En cuanto a las máscaras, también las tenemos guardadas como arrays de NumPy. En este caso el tipo es unit8, y la resolución es la misma que las de la imagen original. En cada píxel podemos encontrar tres posibles valores: 0, 1 ó 2. Este valor indica la clase (0 corresponde con materia blanca, 1 con materia gris, 2 con background).

mask.shape, mask.dtype, mask.max(), mask.min()

((394, 394), dtype('uint8'), 2, 0)

A la hora de entrenar nuestra red necesitaremos esta máscara en formato one-hot encoding, en el que extenderemos cada pixel en una lista de longitud igual al número de clases (en este caso 3) con valores de 0 en todas las posiciones excepto en aquella que corresponda con la clase, dónde pondremos un 1.

# one-hot encoding
mask_oh = (np.arange(3) == mask[...,None]).astype(np.float32) 

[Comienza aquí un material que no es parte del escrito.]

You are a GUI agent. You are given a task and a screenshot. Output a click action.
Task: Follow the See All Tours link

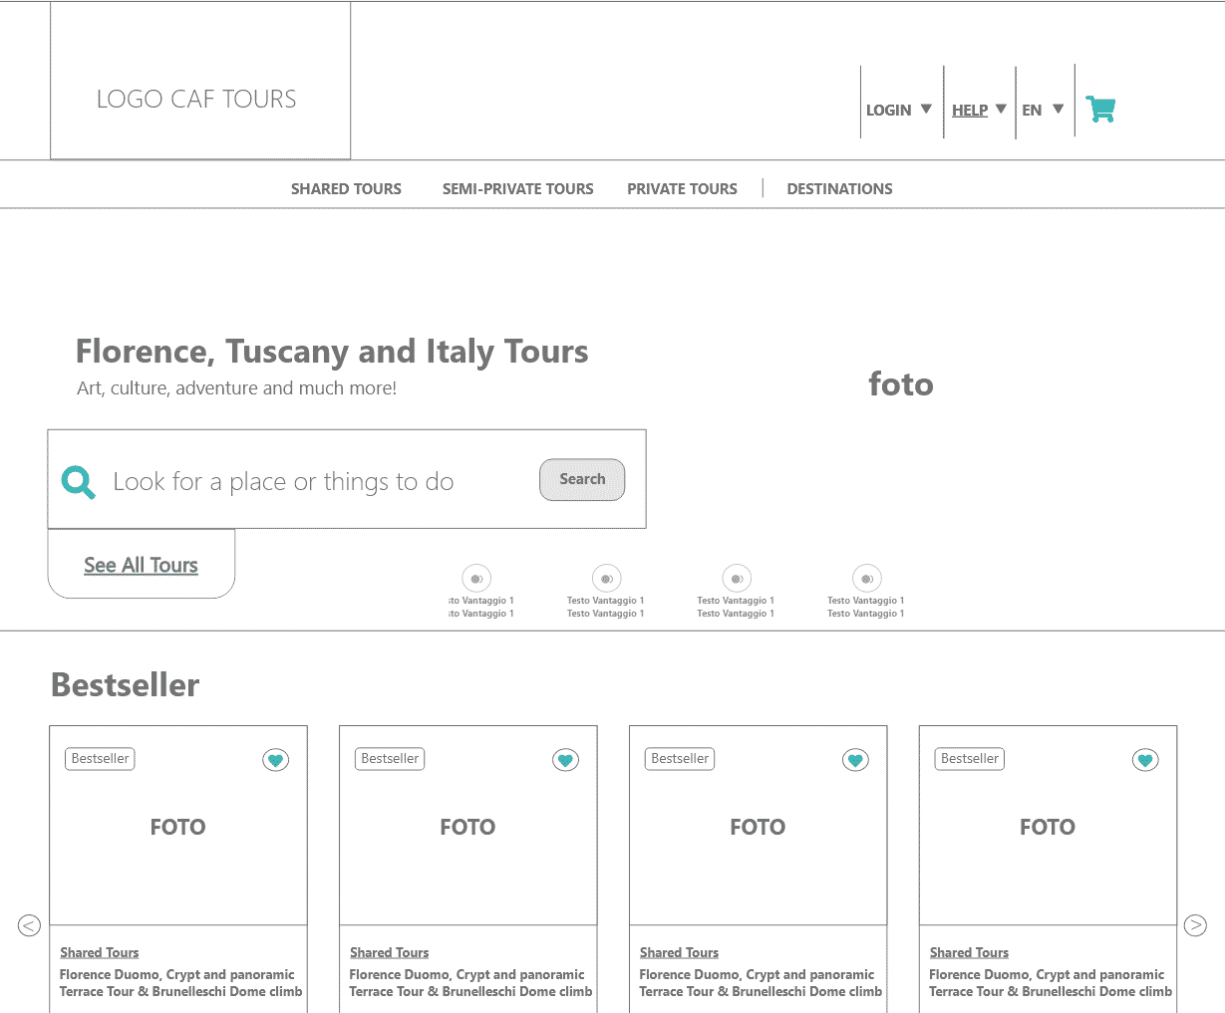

mask_oh.shape, mask_oh.dtype, mask_oh.max(), mask_oh.min()

((394, 394, 3), dtype('float32'), 1.0, 0.0)

UNet

Vamos ahora a implementar nuestra red neuronal similar a UNet.

import torch.nn.functional as F

def conv3x3_bn(ci, co):
    return torch.nn.Sequential(
        torch.nn.Conv2d(ci, co, 3, padding=1),
        torch.nn.BatchNorm2d(co),
        torch.nn.ReLU(inplace=True)
    )

def encoder_conv(ci, co):
  return torch.nn.Sequential(
        torch.nn.MaxPool2d(2),
        conv3x3_bn(ci, co),
        conv3x3_bn(co, co),
    )

class deconv(torch.nn.Module):
    def __init__(self, ci, co):
        super(deconv, self).__init__()
        self.upsample = torch.nn.ConvTranspose2d(ci, co, 2, stride=2)
        self.conv1 = conv3x3_bn(ci, co)
        self.conv2 = conv3x3_bn(co, co)
    
    # recibe la salida de la capa anetrior y la salida de la etapa
    # correspondiente del encoder
    def forward(self, x1, x2):
        x1 = self.upsample(x1)
        diffX = x2.size()[2] - x1.size()[2]
        diffY = x2.size()[3] - x1.size()[3]
        x1 = F.pad(x1, (diffX, 0, diffY, 0))
        # concatenamos los tensores
        x = torch.cat([x2, x1], dim=1)
        x = self.conv1(x)
        x = self.conv2(x)
        return x

class UNet(torch.nn.Module):
    def __init__(self, n_classes=3, in_ch=1):
        super().__init__()

        # lista de capas en encoder-decoder con número de filtros
        c = [16, 32, 64, 128]

        # primera capa conv que recibe la imagen
        self.conv1 = torch.nn.Sequential(
          conv3x3_bn(in_ch, c[0]),
          conv3x3_bn(c[0], c[0]),
        )
        # capas del encoder
        self.conv2 = encoder_conv(c[0], c[1])
        self.conv3 = encoder_conv(c[1], c[2])
        self.conv4 = encoder_conv(c[2], c[3])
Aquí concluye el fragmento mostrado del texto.